* **Required work**:
(1) Using the excerpt on suicide risk triage at NAViGO, answer these questions:
(a) In what month and year was NSTM implemented?
(b) How many individuals in the CAMS cohort have died by suicide so far?
(c) What was the national average suicide rate given for comparison?
(2) Summarize the excerpt on suicide risk triage at NAViGO in two sentences.

Since the implementation of NSTM in April 2018, over 8,000 suicide risk triages have been undertaken within NAViGO, with over 100 individuals (around 1%) requiring the CAMS intervention due to life-threatening behaviours. To date, none of these individuals within the CAMS cohort have died by suicide. The suicide rate for North East Lincolnshire during the project period (2018-2020) has averaged at 8.4 per 100,000 individuals, which was lower than the national average of 10.4 and the lowest of all 15 regions in the Yorkshire and Humber area.

* **The data**:
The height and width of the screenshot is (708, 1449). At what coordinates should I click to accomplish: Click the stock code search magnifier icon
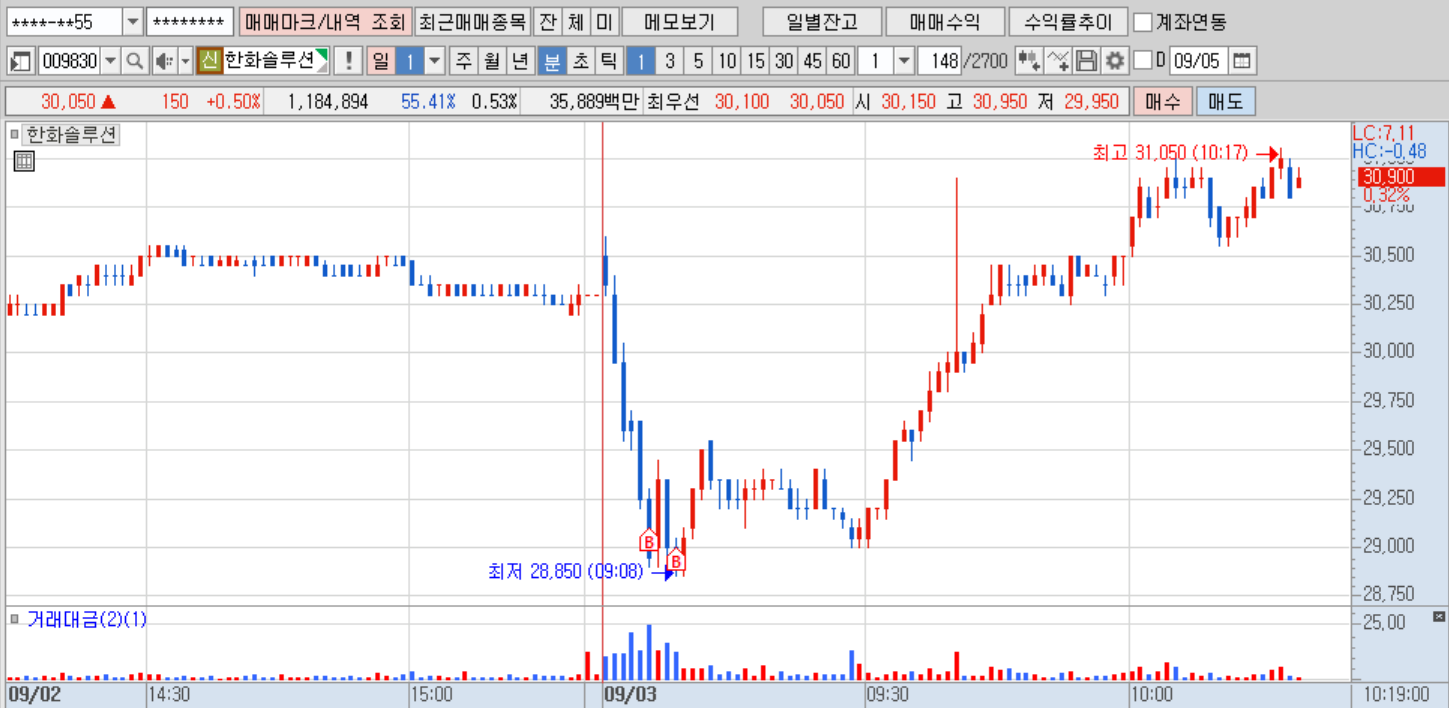coord(134,61)
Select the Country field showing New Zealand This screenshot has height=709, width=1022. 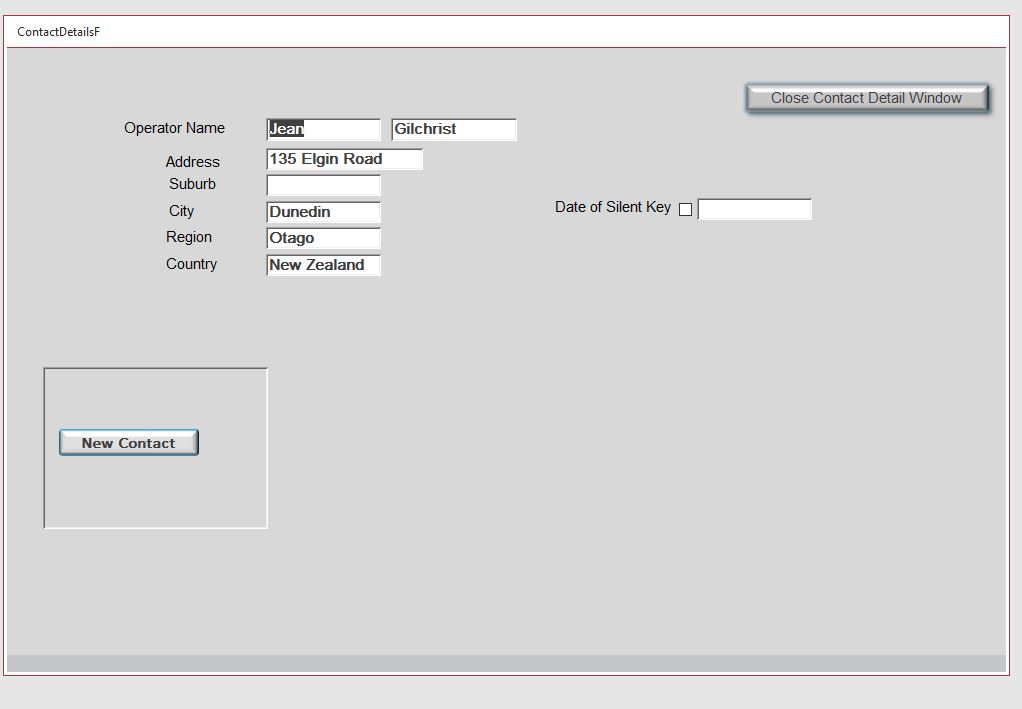coord(322,264)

* **Responses per task**:
(1)
(a) April 2018
(b) None
(c) 10.4 per 100,000

(2) Since NSTM began in April 2018, NAViGO has carried out over 8,000 suicide risk triages, and over 100 individuals (around 1%) have required the CAMS intervention because of life-threatening behaviors; none of them have died by suicide so far. From 2018 to 2020, North East Lincolnshire's suicide rate averaged 8.4 per 100,000, below the national average of 10.4 and the lowest of the 15 regions in the Yorkshire and Humber area.